As recruiters, we can tell you (and our annual study of the hiring market corroborates), that job candidates are more confident and discerning than they have been in years. Top-shelf talent is more passive and hard to reach than ever. Employers must invest in the candidate experience to market the employment opportunity with their company as seriously as they invest in the customer experience. Despite this new reality, some employers still operate with no particular urgency when it comes to converting well-suited candidates (both functionally and culturally) into employees. Here’s why this approach is a high-risk gamble.
Hiring managers who see themselves in the driver’s seat are deluding themselves. Talent holds the cards – particularly passive candidates in high-demand roles. When employers draw out the recruiting process, their most desirable first and second-choice candidates either lose interest or accept more timely offers. The most sought-after applicants today are interviewing with multiple companies and are making decisions about who to move forward with earlier in the process. Fast-moving companies are ready with their best offer before dawdlers have even begun thinking about which elements to include in the employment proposition.

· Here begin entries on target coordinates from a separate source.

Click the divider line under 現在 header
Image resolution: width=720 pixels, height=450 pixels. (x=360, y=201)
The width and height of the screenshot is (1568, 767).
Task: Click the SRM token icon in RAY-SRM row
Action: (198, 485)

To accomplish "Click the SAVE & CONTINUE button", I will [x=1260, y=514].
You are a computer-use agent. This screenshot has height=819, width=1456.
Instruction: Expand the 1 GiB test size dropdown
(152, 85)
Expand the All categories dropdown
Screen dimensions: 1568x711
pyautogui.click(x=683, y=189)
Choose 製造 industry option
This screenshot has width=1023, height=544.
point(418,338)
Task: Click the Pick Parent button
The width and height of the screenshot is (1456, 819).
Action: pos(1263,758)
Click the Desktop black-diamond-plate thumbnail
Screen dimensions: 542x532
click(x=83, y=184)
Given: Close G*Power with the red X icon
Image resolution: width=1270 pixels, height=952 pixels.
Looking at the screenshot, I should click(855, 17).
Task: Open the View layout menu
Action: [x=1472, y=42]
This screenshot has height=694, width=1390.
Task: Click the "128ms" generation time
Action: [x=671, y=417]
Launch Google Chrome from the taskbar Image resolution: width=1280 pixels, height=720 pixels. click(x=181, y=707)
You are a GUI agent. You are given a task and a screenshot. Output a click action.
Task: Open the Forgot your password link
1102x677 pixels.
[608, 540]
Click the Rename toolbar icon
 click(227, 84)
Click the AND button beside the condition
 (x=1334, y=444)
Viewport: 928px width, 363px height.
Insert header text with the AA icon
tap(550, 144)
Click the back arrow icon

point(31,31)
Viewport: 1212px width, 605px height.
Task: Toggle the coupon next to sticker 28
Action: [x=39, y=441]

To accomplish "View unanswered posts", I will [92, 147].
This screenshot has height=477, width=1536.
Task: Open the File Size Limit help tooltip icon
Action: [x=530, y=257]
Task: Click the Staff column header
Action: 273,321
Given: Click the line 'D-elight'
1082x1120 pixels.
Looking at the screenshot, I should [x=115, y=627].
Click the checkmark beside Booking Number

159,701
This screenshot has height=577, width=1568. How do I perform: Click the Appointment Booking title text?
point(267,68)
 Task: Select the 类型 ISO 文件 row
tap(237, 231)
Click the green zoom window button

What a hiring manager may see as a thoughtful, thorough (albeit long-ish) hiring approach, a job candidate may see as a snapshot of how things are done at the company. Bureaucratic. Inflexible. Indecisive. Does the protracted process contradict how important the role was originally positioned? Is a lack of communication or an inability to make a decision a hallmark of the culture? These are just a few negative thoughts candidates may begin to consider, potentially turning them off on the opportunity altogether.
The most in-demand candidates today are the passive ones. Confident and content, this A-list talent is gainfully employed (i.e. not job-seeking), accomplishing roles that are hard to fill. It’s going to take a fabulous opportunity with a lucrative offer to convince them to leave a comfortable work situation. More money and enviable benefits are just the start. Talent today expects clearly defined career paths, rewards, and recognition for expertise, professional development, and personally meaningful perks.
With more jobs open than job seekers to fill them, employers need to do a better job of selling the opportunity and the company as a must-make stop on a candidate’s career journey. This is especially true for less established companies, like smaller brands or new entrants to a category. Remember, the passive candidate has a sure thing going, and, if they’re with a pedigreed organization, they’re going to require even more convincing. Hiring standards are important and we aren’t suggesting that these get sacrificed in the name of hiring speed. But when a nearly perfect candidate is found, employers have got to be fast or find themselves last.